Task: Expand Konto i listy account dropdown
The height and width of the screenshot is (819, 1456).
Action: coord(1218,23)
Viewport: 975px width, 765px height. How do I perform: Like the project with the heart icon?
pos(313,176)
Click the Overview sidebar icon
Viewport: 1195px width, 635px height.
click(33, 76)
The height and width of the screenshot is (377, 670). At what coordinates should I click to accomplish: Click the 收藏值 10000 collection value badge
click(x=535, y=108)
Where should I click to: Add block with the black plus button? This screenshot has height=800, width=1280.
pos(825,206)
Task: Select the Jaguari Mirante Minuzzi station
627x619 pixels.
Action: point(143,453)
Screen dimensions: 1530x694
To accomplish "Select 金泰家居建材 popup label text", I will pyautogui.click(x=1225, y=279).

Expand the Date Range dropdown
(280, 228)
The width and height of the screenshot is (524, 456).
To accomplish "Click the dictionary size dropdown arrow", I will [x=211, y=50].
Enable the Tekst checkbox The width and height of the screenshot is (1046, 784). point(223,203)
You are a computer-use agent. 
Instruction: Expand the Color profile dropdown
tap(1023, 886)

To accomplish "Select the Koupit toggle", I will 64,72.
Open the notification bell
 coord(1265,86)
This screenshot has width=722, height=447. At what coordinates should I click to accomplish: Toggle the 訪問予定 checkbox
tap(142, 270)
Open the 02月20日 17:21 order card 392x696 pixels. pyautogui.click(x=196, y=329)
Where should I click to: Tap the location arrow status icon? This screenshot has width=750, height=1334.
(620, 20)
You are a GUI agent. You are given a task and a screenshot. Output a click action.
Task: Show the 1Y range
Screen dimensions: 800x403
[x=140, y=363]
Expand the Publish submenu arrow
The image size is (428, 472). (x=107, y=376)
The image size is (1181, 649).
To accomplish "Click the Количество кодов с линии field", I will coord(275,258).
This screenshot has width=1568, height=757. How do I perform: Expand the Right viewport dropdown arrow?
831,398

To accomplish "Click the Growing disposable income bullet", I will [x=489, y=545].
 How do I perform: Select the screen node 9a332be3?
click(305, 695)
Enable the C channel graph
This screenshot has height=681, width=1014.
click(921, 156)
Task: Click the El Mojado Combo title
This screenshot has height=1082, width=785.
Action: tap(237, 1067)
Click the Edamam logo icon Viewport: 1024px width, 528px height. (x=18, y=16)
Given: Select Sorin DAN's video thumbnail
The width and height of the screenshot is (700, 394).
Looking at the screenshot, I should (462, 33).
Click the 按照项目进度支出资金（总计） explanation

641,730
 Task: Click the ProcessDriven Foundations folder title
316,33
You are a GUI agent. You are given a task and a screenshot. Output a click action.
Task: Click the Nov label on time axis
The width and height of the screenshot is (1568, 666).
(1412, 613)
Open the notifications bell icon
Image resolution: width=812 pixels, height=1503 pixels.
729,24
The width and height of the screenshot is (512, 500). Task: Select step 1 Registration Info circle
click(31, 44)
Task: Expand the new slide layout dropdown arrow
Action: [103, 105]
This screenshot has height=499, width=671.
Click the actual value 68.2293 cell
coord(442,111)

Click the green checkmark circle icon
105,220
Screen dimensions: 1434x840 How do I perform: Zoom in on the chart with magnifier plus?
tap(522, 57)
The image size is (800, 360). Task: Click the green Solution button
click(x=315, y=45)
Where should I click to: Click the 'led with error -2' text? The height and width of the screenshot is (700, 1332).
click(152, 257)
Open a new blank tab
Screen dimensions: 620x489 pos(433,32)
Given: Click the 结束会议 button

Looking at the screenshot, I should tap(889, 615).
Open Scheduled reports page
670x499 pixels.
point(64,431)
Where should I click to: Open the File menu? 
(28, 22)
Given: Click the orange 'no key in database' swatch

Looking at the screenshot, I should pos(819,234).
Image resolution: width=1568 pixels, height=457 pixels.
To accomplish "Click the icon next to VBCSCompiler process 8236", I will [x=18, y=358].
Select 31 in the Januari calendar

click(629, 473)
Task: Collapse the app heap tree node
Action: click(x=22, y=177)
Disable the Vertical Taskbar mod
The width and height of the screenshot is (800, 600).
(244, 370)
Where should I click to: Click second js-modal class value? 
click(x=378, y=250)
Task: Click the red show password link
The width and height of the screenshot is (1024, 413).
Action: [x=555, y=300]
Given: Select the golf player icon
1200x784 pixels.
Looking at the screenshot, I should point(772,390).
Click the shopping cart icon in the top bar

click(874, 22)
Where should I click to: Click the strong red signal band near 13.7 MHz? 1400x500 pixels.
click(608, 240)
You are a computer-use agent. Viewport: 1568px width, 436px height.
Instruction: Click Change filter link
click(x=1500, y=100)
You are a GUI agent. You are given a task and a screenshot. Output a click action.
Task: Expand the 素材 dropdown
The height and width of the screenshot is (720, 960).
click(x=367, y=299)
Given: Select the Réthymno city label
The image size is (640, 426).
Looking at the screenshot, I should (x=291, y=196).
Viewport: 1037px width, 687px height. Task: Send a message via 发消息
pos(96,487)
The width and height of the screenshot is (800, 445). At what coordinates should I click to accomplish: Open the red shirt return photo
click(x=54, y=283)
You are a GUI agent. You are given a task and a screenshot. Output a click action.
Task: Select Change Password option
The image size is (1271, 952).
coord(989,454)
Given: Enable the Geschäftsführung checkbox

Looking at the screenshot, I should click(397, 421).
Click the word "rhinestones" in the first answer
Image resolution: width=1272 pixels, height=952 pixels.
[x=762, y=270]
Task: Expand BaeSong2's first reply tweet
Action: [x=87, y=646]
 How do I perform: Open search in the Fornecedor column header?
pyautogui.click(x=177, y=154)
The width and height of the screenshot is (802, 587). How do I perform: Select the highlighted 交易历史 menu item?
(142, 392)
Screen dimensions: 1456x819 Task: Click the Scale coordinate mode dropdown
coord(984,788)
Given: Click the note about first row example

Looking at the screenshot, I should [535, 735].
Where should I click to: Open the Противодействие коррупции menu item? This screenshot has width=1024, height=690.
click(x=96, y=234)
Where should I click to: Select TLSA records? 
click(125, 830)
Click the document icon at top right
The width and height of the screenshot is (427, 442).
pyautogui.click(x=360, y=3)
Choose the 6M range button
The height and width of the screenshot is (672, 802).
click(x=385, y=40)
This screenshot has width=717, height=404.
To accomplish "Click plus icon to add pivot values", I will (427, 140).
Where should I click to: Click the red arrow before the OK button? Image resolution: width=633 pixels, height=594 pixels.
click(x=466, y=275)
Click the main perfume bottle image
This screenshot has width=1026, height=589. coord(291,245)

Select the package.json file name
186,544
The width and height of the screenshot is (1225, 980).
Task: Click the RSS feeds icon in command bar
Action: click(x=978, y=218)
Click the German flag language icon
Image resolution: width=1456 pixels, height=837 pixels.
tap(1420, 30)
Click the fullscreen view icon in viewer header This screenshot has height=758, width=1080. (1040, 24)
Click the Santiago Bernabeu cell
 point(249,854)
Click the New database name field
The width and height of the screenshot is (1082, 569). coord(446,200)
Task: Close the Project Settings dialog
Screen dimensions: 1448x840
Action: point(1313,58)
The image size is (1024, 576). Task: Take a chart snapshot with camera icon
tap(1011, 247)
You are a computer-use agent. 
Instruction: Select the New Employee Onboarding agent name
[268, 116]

#### [Your assignment]
Make a precise copy of the records in their entirety.

#### [Exercise response]
Task: Expand Konto i listy account dropdown
The height and width of the screenshot is (819, 1456).
Action: coord(1218,23)
Viewport: 975px width, 765px height. How do I perform: Like the project with the heart icon?
pos(313,176)
Click the Overview sidebar icon
Viewport: 1195px width, 635px height.
click(33, 76)
The height and width of the screenshot is (377, 670). At what coordinates should I click to accomplish: Click the 收藏值 10000 collection value badge
click(x=535, y=108)
Where should I click to: Add block with the black plus button? This screenshot has height=800, width=1280.
pos(825,206)
Task: Select the Jaguari Mirante Minuzzi station
627x619 pixels.
Action: point(143,453)
Screen dimensions: 1530x694
To accomplish "Select 金泰家居建材 popup label text", I will pyautogui.click(x=1225, y=279).

Expand the Date Range dropdown
(280, 228)
The width and height of the screenshot is (524, 456).
To accomplish "Click the dictionary size dropdown arrow", I will [x=211, y=50].
Enable the Tekst checkbox The width and height of the screenshot is (1046, 784). point(223,203)
You are a computer-use agent. 
Instruction: Expand the Color profile dropdown
tap(1023, 886)

To accomplish "Select the Koupit toggle", I will 64,72.
Open the notification bell
 coord(1265,86)
This screenshot has width=722, height=447. At what coordinates should I click to accomplish: Toggle the 訪問予定 checkbox
tap(142, 270)
Open the 02月20日 17:21 order card 392x696 pixels. pyautogui.click(x=196, y=329)
Where should I click to: Tap the location arrow status icon? This screenshot has width=750, height=1334.
(620, 20)
You are a GUI agent. You are given a task and a screenshot. Output a click action.
Task: Show the 1Y range
Screen dimensions: 800x403
[x=140, y=363]
Expand the Publish submenu arrow
The image size is (428, 472). (x=107, y=376)
The image size is (1181, 649).
To accomplish "Click the Количество кодов с линии field", I will coord(275,258).
This screenshot has width=1568, height=757. How do I perform: Expand the Right viewport dropdown arrow?
831,398

To accomplish "Click the Growing disposable income bullet", I will [x=489, y=545].
 How do I perform: Select the screen node 9a332be3?
click(305, 695)
Enable the C channel graph
This screenshot has height=681, width=1014.
click(921, 156)
Task: Click the El Mojado Combo title
This screenshot has height=1082, width=785.
Action: tap(237, 1067)
Click the Edamam logo icon Viewport: 1024px width, 528px height. (x=18, y=16)
Given: Select Sorin DAN's video thumbnail
The width and height of the screenshot is (700, 394).
Looking at the screenshot, I should (462, 33).
Click the 按照项目进度支出资金（总计） explanation

641,730
 Task: Click the ProcessDriven Foundations folder title
316,33
You are a GUI agent. You are given a task and a screenshot. Output a click action.
Task: Click the Nov label on time axis
The width and height of the screenshot is (1568, 666).
(1412, 613)
Open the notifications bell icon
Image resolution: width=812 pixels, height=1503 pixels.
729,24
The width and height of the screenshot is (512, 500). Task: Select step 1 Registration Info circle
click(31, 44)
Task: Expand the new slide layout dropdown arrow
Action: [103, 105]
This screenshot has height=499, width=671.
Click the actual value 68.2293 cell
coord(442,111)

Click the green checkmark circle icon
105,220
Screen dimensions: 1434x840 How do I perform: Zoom in on the chart with magnifier plus?
tap(522, 57)
The image size is (800, 360). Task: Click the green Solution button
click(x=315, y=45)
Where should I click to: Click the 'led with error -2' text? The height and width of the screenshot is (700, 1332).
click(152, 257)
Open a new blank tab
Screen dimensions: 620x489 pos(433,32)
Given: Click the 结束会议 button

Looking at the screenshot, I should tap(889, 615).
Open Scheduled reports page
670x499 pixels.
point(64,431)
Where should I click to: Open the File menu? 
(28, 22)
Given: Click the orange 'no key in database' swatch

Looking at the screenshot, I should pos(819,234).
Image resolution: width=1568 pixels, height=457 pixels.
To accomplish "Click the icon next to VBCSCompiler process 8236", I will [x=18, y=358].
Select 31 in the Januari calendar

click(629, 473)
Task: Collapse the app heap tree node
Action: click(x=22, y=177)
Disable the Vertical Taskbar mod
The width and height of the screenshot is (800, 600).
(244, 370)
Where should I click to: Click second js-modal class value? 
click(x=378, y=250)
Task: Click the red show password link
The width and height of the screenshot is (1024, 413).
Action: [x=555, y=300]
Given: Select the golf player icon
1200x784 pixels.
Looking at the screenshot, I should point(772,390).
Click the shopping cart icon in the top bar

click(874, 22)
Where should I click to: Click the strong red signal band near 13.7 MHz? 1400x500 pixels.
click(608, 240)
You are a computer-use agent. Viewport: 1568px width, 436px height.
Instruction: Click Change filter link
click(x=1500, y=100)
You are a GUI agent. You are given a task and a screenshot. Output a click action.
Task: Expand the 素材 dropdown
The height and width of the screenshot is (720, 960).
click(x=367, y=299)
Given: Select the Réthymno city label
The image size is (640, 426).
Looking at the screenshot, I should (x=291, y=196).
Viewport: 1037px width, 687px height. Task: Send a message via 发消息
pos(96,487)
The width and height of the screenshot is (800, 445). At what coordinates should I click to accomplish: Open the red shirt return photo
click(x=54, y=283)
You are a GUI agent. You are given a task and a screenshot. Output a click action.
Task: Select Change Password option
The image size is (1271, 952).
coord(989,454)
Given: Enable the Geschäftsführung checkbox

Looking at the screenshot, I should click(397, 421).
Click the word "rhinestones" in the first answer
Image resolution: width=1272 pixels, height=952 pixels.
[x=762, y=270]
Task: Expand BaeSong2's first reply tweet
Action: [x=87, y=646]
 How do I perform: Open search in the Fornecedor column header?
pyautogui.click(x=177, y=154)
The width and height of the screenshot is (802, 587). How do I perform: Select the highlighted 交易历史 menu item?
(142, 392)
Screen dimensions: 1456x819 Task: Click the Scale coordinate mode dropdown
coord(984,788)
Given: Click the note about first row example

Looking at the screenshot, I should [535, 735].
Where should I click to: Open the Противодействие коррупции menu item? This screenshot has width=1024, height=690.
click(x=96, y=234)
Where should I click to: Select TLSA records? 
click(125, 830)
Click the document icon at top right
The width and height of the screenshot is (427, 442).
pyautogui.click(x=360, y=3)
Choose the 6M range button
The height and width of the screenshot is (672, 802).
click(x=385, y=40)
This screenshot has width=717, height=404.
To accomplish "Click plus icon to add pivot values", I will (427, 140).
Where should I click to: Click the red arrow before the OK button? Image resolution: width=633 pixels, height=594 pixels.
click(x=466, y=275)
Click the main perfume bottle image
This screenshot has width=1026, height=589. coord(291,245)

Select the package.json file name
186,544
The width and height of the screenshot is (1225, 980).
Task: Click the RSS feeds icon in command bar
Action: click(x=978, y=218)
Click the German flag language icon
Image resolution: width=1456 pixels, height=837 pixels.
tap(1420, 30)
Click the fullscreen view icon in viewer header This screenshot has height=758, width=1080. (1040, 24)
Click the Santiago Bernabeu cell
 point(249,854)
Click the New database name field
The width and height of the screenshot is (1082, 569). coord(446,200)
Task: Close the Project Settings dialog
Screen dimensions: 1448x840
Action: point(1313,58)
The image size is (1024, 576). Task: Take a chart snapshot with camera icon
tap(1011, 247)
You are a computer-use agent. 
Instruction: Select the New Employee Onboarding agent name
[268, 116]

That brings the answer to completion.